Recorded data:
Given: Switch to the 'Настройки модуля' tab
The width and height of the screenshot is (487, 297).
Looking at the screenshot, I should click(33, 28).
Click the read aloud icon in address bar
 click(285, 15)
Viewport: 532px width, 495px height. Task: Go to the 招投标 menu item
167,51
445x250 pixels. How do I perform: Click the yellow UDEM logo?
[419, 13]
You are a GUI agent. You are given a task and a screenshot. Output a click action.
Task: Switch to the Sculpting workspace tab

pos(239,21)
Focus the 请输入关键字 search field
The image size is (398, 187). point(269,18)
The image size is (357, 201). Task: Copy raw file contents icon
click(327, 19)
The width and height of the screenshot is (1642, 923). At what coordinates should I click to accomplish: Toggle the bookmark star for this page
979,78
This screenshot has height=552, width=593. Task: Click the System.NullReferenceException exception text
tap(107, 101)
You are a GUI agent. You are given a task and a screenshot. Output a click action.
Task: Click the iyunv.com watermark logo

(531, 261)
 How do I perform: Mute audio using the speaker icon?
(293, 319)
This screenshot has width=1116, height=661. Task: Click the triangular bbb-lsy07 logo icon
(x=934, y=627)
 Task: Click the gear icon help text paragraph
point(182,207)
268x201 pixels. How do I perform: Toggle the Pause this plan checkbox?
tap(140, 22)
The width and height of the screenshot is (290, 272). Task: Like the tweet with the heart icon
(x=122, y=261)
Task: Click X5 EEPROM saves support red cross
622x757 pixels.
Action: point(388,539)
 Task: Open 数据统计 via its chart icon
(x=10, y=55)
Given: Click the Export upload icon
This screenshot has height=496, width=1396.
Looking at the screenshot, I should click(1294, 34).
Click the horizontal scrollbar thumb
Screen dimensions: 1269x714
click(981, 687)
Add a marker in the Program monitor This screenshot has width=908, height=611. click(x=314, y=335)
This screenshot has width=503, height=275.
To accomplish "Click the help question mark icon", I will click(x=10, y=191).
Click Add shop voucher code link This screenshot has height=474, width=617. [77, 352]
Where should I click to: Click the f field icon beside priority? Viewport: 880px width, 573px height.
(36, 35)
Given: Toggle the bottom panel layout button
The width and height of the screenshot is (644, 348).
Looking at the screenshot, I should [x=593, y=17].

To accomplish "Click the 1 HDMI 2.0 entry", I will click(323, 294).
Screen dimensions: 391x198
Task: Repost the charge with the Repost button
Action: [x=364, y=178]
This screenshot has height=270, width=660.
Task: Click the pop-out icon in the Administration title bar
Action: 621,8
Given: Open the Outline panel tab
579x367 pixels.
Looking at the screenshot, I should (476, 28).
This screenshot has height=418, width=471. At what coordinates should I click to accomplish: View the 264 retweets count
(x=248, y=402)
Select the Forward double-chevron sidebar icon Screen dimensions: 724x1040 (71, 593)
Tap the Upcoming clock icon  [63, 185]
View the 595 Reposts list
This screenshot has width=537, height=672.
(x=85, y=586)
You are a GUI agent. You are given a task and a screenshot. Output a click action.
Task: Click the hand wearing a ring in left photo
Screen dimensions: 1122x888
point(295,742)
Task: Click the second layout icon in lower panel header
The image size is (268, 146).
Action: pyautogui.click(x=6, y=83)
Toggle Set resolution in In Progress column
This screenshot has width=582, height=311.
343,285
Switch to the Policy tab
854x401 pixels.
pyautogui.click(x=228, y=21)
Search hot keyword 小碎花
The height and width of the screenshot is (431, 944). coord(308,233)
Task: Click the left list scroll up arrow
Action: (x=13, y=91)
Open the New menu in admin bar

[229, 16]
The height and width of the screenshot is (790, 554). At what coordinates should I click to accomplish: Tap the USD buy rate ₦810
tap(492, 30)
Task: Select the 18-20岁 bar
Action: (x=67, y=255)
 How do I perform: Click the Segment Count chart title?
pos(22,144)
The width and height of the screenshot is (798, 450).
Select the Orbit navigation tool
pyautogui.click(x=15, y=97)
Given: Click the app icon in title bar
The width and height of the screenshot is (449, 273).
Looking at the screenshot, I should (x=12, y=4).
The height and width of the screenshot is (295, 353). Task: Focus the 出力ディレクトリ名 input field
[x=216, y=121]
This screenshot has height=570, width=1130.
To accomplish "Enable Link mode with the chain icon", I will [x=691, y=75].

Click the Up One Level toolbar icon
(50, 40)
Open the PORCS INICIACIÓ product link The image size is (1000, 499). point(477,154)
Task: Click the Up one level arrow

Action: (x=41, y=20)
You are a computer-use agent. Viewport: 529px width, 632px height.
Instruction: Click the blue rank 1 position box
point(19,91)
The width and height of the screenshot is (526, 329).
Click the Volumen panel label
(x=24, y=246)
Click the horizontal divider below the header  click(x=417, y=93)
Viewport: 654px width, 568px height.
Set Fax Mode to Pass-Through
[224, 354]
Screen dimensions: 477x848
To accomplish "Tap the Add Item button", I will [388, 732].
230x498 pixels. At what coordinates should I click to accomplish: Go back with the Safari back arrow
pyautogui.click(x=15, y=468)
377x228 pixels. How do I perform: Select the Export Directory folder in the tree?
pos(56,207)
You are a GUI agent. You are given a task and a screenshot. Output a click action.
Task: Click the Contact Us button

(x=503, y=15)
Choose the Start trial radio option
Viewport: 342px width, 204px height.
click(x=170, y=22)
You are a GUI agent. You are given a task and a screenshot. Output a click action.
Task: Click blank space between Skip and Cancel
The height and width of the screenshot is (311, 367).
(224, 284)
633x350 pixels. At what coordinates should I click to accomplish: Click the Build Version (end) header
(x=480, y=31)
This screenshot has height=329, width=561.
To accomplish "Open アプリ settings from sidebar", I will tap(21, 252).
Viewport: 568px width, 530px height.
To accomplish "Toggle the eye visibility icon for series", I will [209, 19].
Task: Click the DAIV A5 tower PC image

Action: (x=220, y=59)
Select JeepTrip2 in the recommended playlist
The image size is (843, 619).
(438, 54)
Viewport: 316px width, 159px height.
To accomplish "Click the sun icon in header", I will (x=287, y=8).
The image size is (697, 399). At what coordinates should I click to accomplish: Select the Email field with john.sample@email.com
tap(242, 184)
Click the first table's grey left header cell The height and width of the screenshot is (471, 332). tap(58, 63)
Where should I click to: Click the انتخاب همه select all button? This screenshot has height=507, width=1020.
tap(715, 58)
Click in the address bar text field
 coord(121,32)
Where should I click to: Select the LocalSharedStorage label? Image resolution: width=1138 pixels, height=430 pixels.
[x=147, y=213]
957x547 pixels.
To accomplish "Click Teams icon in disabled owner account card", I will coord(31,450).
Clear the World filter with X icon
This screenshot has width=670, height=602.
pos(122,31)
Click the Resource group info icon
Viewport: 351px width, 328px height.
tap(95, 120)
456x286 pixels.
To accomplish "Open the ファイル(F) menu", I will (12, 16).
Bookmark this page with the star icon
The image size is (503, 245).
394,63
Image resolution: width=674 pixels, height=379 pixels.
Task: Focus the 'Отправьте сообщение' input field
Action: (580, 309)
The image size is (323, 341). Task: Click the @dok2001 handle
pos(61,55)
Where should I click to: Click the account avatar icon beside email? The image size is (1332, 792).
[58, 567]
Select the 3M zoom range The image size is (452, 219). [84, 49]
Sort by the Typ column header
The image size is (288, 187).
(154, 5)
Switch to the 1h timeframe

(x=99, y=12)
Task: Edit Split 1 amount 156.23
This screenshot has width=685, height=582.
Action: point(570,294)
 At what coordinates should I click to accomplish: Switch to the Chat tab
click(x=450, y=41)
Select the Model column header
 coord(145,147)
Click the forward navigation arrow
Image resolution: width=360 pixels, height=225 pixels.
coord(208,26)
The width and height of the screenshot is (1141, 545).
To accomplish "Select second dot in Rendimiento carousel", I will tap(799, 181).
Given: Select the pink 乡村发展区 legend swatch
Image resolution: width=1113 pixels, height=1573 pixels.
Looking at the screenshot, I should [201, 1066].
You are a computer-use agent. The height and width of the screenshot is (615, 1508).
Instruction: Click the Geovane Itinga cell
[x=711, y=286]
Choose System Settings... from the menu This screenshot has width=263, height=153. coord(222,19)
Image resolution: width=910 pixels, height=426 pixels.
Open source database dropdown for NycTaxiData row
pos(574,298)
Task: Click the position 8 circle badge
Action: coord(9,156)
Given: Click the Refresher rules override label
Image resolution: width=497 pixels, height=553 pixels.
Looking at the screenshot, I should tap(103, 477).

Required action:
When a line contains the string "sidebar", copy it from the records.

Completed task:
Select the Forward double-chevron sidebar icon Screen dimensions: 724x1040 (71, 593)
To accomplish "Open アプリ settings from sidebar", I will tap(21, 252).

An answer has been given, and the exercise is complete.